Tekst piosenki:
To się dzieje teraz, to toMCzak Mesjasz!
to urodzony lider, glejt od podziemia w rękach
Mroczny poeta! Pół człowiek, pół artefakt
dzisiaj tu wypełnia się przepowiednia:
prawda kontra "alchemia"
Wiem jak pokonać "hydrę", to nie czas na politykę
na gruzach cywilizacji ja wygłoszę swój manifest!
Idę wciąż przed siebie pod stopami mam piekło!
Depcząc grzechy podkładam trotyl fundamentom!
Tętno niewyczuwalne, nie oddycham, słyszę piski
Patrzę w niebo i widzę rydwany pełne amunicji
czas jest bliski, wśród zgliszczy powstaną liderzy,
patrz, jestem jednym z nich i daję sygnał by uderzyć
możesz nie wierzyć, jestem Pomazańcem prawdy
pełnym pogardy, nienawiści, trzymam nić Ariadny
Ostatni Czeladnik, wiedzy Rzemieślnik, poganin,
Kat tyranii z Mieczem Obosiecznym nad głowami!
Palę kodeks trybunał rzucam rekinom na pastwę
razem z kołem ratunkowym obciążonym żelastwem
piję haustem z graala echo niesie krzyk po klifach
wizja śmierci w moich słowach, krew mi spływa po policzkach
zmiażdżony dyktat ostatni oddech życia chwyta
wybrańcy w epicentrum kaźni gdzie znikła etyka
Witam w czasach znaków pierwszy to tajfun zwiastun
wchłonie aglomeracje po horyzont - dzień upadku
Drugi Otwarta pieczęć Mój list do narodów
Zamknij oczy niewolniku podprogowy przekaz sąduj
na kolana i hołduj otwieram antałek demiurga
porażeni wizją wiszą na kolczastych drutach
nikomu nie ufaj to będzie pierwsze przykazanie
które społnie raz na zawsze w przeznaczenia lawie
i się ukaże znak trzeci dziecko nowej ery
czyli drugi syn drugiego syna pogromca elit
Uwierz, będą skakać z okien, będą umierać
HAARP! uruchomiony moduł nie ma na co czekać
Depresja, ziemi trzęsienia zabraknie chleba
Ty musisz to okiełznać, uważaj na znaki z nieba!

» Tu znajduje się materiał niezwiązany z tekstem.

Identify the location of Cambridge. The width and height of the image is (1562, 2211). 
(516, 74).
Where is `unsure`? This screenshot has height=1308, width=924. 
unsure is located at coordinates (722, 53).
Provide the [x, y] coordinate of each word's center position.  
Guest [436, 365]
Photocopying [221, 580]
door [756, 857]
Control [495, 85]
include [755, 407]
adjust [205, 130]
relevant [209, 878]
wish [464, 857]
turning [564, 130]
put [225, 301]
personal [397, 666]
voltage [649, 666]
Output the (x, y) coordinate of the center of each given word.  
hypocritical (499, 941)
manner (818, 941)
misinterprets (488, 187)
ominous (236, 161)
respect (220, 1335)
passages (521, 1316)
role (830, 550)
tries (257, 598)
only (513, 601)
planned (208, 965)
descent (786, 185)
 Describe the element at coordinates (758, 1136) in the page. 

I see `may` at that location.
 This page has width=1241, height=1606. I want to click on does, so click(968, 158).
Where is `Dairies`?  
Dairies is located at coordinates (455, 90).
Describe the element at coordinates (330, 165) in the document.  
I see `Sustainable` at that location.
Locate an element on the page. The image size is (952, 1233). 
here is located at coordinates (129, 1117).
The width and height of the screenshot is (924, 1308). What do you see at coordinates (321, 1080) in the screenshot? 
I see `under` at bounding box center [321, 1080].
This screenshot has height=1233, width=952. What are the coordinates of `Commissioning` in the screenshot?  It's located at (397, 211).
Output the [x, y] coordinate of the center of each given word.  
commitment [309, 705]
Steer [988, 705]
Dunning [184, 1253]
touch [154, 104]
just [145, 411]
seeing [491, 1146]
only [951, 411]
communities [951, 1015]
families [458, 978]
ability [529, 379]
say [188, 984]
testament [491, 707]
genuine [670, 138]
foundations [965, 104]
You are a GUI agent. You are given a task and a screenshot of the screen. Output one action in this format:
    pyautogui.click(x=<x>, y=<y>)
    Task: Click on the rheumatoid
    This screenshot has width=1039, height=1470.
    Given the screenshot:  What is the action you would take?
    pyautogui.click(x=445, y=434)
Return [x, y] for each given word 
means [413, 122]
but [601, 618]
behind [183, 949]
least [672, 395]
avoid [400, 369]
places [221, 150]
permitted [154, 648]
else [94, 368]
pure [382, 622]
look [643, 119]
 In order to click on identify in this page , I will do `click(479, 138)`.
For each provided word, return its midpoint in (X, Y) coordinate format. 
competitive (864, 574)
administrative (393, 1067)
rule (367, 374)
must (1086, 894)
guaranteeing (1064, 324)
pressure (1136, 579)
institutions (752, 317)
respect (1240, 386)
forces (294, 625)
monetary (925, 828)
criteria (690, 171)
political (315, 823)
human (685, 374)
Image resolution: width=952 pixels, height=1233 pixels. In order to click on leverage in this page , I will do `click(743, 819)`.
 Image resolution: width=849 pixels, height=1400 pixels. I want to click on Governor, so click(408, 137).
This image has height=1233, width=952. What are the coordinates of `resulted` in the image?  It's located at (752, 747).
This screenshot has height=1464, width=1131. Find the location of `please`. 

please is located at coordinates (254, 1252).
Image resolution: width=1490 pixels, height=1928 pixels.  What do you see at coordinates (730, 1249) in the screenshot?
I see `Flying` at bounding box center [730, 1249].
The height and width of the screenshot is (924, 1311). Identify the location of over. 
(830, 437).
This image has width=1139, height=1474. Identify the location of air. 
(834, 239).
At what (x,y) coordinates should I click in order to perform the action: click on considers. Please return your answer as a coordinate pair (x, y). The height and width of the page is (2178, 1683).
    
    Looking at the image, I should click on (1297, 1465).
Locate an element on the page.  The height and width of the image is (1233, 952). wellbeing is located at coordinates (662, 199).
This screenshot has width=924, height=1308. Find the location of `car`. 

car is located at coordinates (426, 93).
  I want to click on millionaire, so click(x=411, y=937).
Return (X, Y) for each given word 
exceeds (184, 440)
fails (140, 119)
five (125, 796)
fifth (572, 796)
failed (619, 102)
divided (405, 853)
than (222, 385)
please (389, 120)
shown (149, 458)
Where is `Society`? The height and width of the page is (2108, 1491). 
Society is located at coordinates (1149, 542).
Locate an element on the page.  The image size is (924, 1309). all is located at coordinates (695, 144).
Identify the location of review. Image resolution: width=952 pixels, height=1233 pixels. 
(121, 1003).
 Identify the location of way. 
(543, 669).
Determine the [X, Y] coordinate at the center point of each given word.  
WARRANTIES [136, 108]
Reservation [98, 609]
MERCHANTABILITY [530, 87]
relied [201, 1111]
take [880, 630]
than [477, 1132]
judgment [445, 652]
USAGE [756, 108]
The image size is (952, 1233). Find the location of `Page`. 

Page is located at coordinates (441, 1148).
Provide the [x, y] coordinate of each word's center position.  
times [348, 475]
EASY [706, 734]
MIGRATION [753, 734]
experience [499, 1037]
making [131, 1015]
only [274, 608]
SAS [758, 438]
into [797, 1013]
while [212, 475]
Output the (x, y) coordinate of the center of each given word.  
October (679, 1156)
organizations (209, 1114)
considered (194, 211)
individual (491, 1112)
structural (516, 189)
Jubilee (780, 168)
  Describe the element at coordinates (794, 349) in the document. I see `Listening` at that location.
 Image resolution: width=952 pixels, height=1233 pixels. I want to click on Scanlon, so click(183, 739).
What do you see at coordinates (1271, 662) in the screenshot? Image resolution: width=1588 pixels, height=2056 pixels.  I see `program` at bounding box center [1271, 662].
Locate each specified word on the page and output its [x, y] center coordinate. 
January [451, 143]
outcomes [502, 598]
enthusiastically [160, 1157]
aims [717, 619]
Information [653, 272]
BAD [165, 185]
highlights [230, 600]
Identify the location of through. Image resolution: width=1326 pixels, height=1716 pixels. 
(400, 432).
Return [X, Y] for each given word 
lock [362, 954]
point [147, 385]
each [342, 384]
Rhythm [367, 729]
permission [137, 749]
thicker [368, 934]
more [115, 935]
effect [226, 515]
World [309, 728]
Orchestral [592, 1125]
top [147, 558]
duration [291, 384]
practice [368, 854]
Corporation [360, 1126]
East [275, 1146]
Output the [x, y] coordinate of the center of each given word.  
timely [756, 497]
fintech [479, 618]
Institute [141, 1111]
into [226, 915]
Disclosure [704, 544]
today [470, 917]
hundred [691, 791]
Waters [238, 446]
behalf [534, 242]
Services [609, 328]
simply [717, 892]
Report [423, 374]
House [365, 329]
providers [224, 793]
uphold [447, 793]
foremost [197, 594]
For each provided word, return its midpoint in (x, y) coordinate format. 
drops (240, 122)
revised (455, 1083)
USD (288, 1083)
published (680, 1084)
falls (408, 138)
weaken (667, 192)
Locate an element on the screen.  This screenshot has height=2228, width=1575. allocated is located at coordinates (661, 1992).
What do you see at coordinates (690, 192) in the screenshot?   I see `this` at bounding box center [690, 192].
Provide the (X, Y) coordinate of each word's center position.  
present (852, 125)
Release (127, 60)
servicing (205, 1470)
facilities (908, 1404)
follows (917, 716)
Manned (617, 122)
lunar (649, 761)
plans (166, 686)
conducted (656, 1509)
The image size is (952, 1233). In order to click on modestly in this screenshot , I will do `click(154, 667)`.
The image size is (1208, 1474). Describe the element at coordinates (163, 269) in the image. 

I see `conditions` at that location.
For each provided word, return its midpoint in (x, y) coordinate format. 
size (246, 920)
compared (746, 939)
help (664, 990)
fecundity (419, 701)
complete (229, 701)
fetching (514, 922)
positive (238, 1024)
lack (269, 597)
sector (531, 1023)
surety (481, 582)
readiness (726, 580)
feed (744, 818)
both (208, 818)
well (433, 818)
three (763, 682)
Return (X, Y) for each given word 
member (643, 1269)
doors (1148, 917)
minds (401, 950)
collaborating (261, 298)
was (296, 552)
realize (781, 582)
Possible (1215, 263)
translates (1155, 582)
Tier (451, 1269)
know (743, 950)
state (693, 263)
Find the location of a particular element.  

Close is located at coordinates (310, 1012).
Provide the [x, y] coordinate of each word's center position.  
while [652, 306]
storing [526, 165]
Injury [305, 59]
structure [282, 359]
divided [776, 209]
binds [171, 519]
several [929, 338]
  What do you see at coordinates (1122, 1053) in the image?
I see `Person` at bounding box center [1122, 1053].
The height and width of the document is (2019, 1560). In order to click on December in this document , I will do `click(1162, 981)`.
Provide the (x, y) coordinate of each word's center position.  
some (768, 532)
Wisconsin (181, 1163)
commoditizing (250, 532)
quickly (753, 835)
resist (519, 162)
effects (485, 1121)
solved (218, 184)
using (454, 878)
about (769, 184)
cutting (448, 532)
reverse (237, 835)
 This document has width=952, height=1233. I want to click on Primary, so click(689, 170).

Chemia, prototyp wojny: sejsmiczna - kosmiczna
Padnie każdy arsenał, to wytyczna Reptilian,
zamknięta klika, patrz jak skończył Kennedy
nadszedł ten czas dzisiaj rozwikłać kilka tajemnic:
Mamy pełny monitoring życia każdej jednostki
Mamy Sieci agentów bezpieki globalnej wioski,
Szczepionki, wirus grypy, eskulap w karbach,
Codex Alimentarius Ty uważaj co zjadasz
Nasza Prawda upada w korporacji gmachach!
Nie jesteśmy sami to świat widzany szaraka oczami!
Dzisiaj poddani, jutro? Iskra na proch!
Jeden krok, jeden głos, nazywam to rewolucją!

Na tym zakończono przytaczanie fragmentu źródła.